[WHAT THE TASK REQUIRES]
In the records below, find the line with "You are a GUI" and the line with "You are a computer-use agent. The". Print both exactly, along with every line between them, and no other line.

Saved entries
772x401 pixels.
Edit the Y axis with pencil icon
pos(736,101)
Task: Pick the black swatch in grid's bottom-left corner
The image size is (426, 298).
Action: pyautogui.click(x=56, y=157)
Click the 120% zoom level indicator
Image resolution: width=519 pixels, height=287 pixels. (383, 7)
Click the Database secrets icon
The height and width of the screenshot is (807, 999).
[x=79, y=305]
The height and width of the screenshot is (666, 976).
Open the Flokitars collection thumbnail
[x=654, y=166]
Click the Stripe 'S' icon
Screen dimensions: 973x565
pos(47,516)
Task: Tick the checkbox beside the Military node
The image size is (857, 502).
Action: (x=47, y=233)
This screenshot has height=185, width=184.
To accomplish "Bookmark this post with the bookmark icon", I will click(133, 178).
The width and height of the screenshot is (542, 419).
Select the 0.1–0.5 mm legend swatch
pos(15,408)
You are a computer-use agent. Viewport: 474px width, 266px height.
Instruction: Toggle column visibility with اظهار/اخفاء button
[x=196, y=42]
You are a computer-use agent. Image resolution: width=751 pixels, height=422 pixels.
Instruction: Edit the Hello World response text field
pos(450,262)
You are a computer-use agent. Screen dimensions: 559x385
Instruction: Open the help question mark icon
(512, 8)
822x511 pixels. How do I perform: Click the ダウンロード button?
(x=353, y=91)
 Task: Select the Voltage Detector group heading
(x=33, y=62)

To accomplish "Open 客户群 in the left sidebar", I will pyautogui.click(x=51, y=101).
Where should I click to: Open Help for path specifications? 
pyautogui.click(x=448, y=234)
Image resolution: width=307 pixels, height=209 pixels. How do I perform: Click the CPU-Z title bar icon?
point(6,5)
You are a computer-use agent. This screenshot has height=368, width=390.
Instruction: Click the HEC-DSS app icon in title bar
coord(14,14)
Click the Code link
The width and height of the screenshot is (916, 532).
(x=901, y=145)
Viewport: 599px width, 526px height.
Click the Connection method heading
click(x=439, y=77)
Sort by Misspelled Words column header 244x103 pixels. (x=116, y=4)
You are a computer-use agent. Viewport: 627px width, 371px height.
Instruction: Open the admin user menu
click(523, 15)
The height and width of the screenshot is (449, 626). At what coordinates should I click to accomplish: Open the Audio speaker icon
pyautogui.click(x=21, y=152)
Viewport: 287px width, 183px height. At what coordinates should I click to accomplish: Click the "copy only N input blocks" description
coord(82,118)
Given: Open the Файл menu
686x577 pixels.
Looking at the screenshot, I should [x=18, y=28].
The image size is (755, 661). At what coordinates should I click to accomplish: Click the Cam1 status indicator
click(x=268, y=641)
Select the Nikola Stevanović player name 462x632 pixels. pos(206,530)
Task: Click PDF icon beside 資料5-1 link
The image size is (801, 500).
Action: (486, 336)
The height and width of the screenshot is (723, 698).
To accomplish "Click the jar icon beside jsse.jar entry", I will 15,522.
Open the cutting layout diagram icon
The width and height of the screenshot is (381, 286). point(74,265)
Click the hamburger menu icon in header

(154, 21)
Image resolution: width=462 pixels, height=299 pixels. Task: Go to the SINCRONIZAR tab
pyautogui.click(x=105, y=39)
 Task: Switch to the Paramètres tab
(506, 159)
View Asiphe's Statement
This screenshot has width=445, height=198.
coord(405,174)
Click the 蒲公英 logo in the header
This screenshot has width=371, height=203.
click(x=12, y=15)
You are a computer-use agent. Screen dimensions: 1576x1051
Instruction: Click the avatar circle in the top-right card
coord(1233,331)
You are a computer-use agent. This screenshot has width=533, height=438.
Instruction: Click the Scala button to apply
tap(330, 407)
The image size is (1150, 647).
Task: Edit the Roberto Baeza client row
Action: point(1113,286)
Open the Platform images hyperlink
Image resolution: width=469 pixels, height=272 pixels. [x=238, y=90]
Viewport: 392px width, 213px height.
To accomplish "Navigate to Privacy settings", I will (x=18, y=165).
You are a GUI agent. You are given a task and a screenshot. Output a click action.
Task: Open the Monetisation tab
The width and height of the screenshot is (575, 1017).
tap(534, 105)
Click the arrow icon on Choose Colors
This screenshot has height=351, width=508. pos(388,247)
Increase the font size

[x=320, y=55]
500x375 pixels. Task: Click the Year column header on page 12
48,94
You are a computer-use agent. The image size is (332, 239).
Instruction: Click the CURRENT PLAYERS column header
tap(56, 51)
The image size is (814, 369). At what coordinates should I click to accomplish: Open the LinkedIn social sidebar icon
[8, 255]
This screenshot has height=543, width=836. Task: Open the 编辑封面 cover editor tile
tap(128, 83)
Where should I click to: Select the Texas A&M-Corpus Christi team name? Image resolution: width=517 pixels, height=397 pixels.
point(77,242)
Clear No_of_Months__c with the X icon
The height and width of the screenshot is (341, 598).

[TASK RESPONSE]
You are a GUI agent. You are given a task and a screenshot. Output a click action.
Task: Open the Monetisation tab
The width and height of the screenshot is (575, 1017).
tap(534, 105)
Click the arrow icon on Choose Colors
This screenshot has height=351, width=508. pos(388,247)
Increase the font size

[x=320, y=55]
500x375 pixels. Task: Click the Year column header on page 12
48,94
You are a computer-use agent. The image size is (332, 239).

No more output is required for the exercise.